* _Activity list_
1. Transcribe the portion of the appointments text that begins with the words containing "And the Metropolitan" and ends with "Newberry, in Chicago.".
2. From the appointments text, list every person whose appointment is announced.

--- Given text ---

The Skoll Foundation in Palo Alto, California, has announced the appointment of CHERYL L. DORSEY, president of social venture fund Echoing Green, to is board. Prior to joining Echoing Green, Cheryl was a social entrepreneur and received an Echoing Green Fellowship in 1992 to help launch The Family Van, a community-based mobile health unit in Boston. She became the first Echoing Green Fellow to head the fund in 2002 and in the years since has worked to foster connections between emerging entrepreneurs, change leaders, and funders. In 2020, she co-authored a research report in partnership with the Bridgespan Group, Racial Equity and Philanthropy: Disparities in Funding for Leaders of Color Leave Impact on the Table, that looks at how the persistent barriers between capital and leaders of color can be broken down and how philanthropic capital can be distributed more equitably to problem-solvers who have the lived experience needed to develop sustainable solutions to urgent challenges.
Global relief and development organization Americares in Stamford, Connecticut, has announced the appointment of M. RASHAD MASSOUD, MD, MPH, FACP, as its new senior vice president and chief program officer. Dr. Massoud previously served as chief medical and quality officer and senior vice president of the Quality and Performance Institute at University Research Co., where he led URC’s quality improvement efforts in more than forty countries, and as director of USAID’s Applying Science to Strengthen and Improve Systems Project. Before that, he served as senior vice president at the Institute for Healthcare Improvement in Cambridge, Massachusetts, where he worked on innovation, transformation and large-scale programming, and as a medical officer with the United Nations Relief and Works Agency. He has also consulted for and collaborated with KPMG, UNICEF, the World Bank, the World Health Organization, and several other nonprofit organizations.
And the Metropolitan Museum of Art in New York City has announced the appointment of PATRICIA MARROQUIN NORBY (Purépecha) as its first associate curator of Native American art. In that role, Norby will join the staff of the American Wing, where historical Native American art is now displayed, under the direction of Sylvia Yount, Lawrence A. Fleischman Curator in Charge. Dr. Norby previously served as senior executive and assistant director of the Smithsonian’s National Museum of the American Indian-New York and as director of the D’Arcy McNickle Center for American Indian and Indigenous Studies at The Newberry, in Chicago.

--- Data to examine ---

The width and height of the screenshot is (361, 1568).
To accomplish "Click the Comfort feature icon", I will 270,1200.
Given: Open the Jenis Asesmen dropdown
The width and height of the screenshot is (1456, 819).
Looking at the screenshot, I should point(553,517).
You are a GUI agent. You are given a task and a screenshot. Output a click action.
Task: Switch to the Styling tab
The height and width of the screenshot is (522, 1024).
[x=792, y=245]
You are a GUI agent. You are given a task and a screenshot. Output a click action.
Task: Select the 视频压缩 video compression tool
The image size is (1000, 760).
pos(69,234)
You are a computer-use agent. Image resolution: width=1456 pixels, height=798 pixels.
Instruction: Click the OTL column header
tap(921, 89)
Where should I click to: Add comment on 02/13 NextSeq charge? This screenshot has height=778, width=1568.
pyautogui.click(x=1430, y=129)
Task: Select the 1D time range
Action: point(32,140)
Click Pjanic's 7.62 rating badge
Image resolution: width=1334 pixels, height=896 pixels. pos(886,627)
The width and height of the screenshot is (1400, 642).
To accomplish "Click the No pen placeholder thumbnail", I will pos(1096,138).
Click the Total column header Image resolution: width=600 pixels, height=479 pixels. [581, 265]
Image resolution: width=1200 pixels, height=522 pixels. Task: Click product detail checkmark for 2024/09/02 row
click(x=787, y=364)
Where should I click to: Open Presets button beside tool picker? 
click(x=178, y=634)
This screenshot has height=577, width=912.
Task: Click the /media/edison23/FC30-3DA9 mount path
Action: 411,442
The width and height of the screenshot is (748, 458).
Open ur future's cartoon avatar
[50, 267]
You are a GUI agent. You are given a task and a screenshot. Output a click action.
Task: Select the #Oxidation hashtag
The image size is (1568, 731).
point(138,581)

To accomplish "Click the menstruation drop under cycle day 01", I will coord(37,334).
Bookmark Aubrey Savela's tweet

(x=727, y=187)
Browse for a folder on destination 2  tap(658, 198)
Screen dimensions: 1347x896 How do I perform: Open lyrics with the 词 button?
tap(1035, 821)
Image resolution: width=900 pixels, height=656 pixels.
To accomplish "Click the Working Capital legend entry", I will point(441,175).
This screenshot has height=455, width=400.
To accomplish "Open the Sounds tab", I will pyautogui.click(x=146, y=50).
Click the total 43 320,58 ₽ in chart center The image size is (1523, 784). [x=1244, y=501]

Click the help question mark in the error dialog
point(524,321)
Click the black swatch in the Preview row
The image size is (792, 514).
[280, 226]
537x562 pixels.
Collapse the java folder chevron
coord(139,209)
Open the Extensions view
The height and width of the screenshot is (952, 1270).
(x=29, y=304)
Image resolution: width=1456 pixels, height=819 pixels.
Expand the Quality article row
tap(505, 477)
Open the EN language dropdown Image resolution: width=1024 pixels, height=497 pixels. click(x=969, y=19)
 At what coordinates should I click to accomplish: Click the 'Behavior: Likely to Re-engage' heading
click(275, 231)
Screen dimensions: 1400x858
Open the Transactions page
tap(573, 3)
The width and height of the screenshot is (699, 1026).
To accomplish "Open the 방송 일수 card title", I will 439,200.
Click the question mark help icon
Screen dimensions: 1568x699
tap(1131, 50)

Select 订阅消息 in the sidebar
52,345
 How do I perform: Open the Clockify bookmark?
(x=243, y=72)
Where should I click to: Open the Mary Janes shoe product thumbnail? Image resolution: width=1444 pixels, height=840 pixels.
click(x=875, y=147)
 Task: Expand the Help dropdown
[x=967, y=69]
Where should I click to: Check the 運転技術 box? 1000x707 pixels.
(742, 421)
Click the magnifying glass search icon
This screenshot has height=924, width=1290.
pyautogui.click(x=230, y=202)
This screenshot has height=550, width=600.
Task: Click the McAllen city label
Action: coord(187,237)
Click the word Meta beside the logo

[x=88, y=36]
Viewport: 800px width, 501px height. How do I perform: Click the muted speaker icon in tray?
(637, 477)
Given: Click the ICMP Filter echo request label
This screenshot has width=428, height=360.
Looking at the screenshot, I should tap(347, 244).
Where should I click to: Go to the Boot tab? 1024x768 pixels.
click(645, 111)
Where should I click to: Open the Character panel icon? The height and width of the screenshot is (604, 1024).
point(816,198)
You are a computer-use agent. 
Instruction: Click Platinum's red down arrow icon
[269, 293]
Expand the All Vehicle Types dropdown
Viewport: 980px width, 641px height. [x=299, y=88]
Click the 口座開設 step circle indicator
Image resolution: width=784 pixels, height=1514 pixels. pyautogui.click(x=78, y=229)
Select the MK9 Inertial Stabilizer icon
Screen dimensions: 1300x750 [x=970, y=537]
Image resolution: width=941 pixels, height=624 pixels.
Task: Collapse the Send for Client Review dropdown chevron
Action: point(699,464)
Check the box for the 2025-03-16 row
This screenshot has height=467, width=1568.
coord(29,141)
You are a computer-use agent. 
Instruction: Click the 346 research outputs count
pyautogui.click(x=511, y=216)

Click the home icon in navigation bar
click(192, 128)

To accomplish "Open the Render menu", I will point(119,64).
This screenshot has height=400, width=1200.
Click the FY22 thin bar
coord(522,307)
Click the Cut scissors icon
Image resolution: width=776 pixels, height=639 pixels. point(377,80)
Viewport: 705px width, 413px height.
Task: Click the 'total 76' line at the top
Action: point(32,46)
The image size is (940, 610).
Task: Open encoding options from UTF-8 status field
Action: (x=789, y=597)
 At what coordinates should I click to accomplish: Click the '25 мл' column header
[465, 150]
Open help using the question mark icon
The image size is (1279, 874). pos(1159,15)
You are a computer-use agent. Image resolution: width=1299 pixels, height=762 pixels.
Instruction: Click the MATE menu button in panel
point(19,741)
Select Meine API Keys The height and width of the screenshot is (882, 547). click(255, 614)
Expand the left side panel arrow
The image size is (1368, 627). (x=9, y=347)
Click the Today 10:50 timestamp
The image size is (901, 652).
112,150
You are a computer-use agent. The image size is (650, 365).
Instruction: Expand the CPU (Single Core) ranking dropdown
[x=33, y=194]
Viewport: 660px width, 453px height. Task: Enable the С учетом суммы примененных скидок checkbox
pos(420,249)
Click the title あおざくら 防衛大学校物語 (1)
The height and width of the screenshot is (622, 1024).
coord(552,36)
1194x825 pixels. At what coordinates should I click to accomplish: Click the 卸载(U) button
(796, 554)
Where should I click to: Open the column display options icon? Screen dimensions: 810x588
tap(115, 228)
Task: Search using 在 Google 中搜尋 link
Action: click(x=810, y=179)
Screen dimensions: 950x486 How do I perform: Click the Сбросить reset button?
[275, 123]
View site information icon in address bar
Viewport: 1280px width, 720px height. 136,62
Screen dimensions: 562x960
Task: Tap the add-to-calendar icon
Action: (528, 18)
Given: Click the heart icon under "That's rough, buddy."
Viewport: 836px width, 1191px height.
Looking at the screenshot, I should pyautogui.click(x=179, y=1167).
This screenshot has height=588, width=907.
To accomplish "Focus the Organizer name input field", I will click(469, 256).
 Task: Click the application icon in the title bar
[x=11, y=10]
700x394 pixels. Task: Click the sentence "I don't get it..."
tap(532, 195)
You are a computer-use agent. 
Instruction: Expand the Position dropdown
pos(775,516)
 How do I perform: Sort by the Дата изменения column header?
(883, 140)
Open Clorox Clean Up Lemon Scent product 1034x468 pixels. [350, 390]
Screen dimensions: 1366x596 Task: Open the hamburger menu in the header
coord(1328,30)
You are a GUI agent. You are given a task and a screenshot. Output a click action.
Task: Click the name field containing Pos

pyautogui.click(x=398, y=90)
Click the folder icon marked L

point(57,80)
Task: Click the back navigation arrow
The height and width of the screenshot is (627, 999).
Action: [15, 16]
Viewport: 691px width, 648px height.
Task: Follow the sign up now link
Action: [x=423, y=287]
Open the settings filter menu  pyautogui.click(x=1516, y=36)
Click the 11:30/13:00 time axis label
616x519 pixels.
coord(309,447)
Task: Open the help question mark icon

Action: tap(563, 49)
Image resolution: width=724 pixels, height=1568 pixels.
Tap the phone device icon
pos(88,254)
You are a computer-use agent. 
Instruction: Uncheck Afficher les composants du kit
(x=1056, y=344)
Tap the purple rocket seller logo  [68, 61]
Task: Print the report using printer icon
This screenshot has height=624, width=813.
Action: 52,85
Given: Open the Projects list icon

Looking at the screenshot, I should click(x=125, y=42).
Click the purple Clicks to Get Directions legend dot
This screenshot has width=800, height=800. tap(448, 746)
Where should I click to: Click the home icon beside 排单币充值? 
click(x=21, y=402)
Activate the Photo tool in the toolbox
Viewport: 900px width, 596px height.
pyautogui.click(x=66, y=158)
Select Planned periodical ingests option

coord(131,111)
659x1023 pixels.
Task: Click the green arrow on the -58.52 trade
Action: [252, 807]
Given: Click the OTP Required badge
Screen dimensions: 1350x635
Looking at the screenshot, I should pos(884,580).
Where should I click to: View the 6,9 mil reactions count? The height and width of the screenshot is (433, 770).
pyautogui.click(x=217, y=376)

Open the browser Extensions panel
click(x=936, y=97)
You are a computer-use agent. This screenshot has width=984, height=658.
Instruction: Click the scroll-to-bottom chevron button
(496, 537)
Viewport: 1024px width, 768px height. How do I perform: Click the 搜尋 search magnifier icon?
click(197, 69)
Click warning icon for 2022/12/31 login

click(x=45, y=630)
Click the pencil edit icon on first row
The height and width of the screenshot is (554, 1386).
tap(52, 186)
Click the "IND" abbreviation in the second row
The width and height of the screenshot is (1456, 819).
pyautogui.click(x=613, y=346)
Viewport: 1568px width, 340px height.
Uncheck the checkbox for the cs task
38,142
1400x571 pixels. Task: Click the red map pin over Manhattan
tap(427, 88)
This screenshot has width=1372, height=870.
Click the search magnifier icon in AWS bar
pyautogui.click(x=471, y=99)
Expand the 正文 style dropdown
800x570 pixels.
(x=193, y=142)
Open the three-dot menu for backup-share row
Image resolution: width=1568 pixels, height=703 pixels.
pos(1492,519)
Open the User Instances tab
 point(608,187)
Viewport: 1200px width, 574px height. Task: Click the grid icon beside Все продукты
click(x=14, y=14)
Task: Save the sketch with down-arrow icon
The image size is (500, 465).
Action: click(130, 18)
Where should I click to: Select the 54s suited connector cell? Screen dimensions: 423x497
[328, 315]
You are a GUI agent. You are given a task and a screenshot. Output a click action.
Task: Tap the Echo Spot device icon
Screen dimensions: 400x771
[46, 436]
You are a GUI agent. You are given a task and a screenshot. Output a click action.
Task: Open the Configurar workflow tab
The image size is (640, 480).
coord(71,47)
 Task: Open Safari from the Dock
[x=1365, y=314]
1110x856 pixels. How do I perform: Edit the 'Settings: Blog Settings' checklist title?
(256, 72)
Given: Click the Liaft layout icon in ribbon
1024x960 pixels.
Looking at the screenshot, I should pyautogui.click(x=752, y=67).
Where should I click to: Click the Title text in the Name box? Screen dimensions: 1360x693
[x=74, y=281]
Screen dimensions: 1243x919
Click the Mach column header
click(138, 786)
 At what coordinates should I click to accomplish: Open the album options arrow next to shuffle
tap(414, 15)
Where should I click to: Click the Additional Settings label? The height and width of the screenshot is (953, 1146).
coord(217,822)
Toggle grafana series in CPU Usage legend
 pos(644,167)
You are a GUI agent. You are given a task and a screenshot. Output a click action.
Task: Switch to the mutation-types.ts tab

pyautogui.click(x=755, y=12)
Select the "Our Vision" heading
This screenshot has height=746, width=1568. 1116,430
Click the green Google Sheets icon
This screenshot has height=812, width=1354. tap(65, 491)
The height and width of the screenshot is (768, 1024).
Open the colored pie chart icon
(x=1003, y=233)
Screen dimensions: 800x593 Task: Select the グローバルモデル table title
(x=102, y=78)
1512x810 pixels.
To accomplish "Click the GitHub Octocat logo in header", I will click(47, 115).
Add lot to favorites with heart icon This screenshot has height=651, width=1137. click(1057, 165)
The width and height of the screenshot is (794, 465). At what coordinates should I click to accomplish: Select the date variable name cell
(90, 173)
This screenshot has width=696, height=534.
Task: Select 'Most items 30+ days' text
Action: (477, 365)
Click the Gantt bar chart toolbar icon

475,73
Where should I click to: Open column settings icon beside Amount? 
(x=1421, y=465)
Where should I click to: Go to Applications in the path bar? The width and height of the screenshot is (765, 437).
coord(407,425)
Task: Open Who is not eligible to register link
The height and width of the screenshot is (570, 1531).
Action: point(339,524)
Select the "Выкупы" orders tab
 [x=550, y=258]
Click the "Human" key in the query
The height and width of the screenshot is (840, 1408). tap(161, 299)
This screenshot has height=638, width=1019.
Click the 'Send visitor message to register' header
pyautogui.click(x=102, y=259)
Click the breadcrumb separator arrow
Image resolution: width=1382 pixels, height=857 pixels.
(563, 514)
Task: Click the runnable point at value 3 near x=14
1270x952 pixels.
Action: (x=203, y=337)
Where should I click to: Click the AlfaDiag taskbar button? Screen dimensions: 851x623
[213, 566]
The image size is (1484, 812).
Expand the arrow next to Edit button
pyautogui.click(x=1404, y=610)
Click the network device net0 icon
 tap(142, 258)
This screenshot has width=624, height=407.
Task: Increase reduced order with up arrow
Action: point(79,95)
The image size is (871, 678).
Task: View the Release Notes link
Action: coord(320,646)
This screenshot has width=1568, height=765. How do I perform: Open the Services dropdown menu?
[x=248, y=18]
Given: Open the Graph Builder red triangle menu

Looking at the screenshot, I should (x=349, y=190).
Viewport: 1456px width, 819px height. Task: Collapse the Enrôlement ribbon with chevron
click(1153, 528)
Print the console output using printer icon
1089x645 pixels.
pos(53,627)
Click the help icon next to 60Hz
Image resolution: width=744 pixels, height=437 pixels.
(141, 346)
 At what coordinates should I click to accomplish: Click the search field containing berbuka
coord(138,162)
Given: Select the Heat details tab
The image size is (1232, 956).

---

* _Outputs in order_
1.
And the Metropolitan Museum of Art in New York City has announced the appointment of PATRICIA MARROQUIN NORBY (Purépecha) as its first associate curator of Native American art. In that role, Norby will join the staff of the American Wing, where historical Native American art is now displayed, under the direction of Sylvia Yount, Lawrence A. Fleischman Curator in Charge. Dr. Norby previously served as senior executive and assistant director of the Smithsonian’s National Museum of the American Indian-New York and as director of the D’Arcy McNickle Center for American Indian and Indigenous Studies at The Newberry, in Chicago.

2.
Cheryl L. Dorsey
M. Rashad Massoud
Patricia Marroquin Norby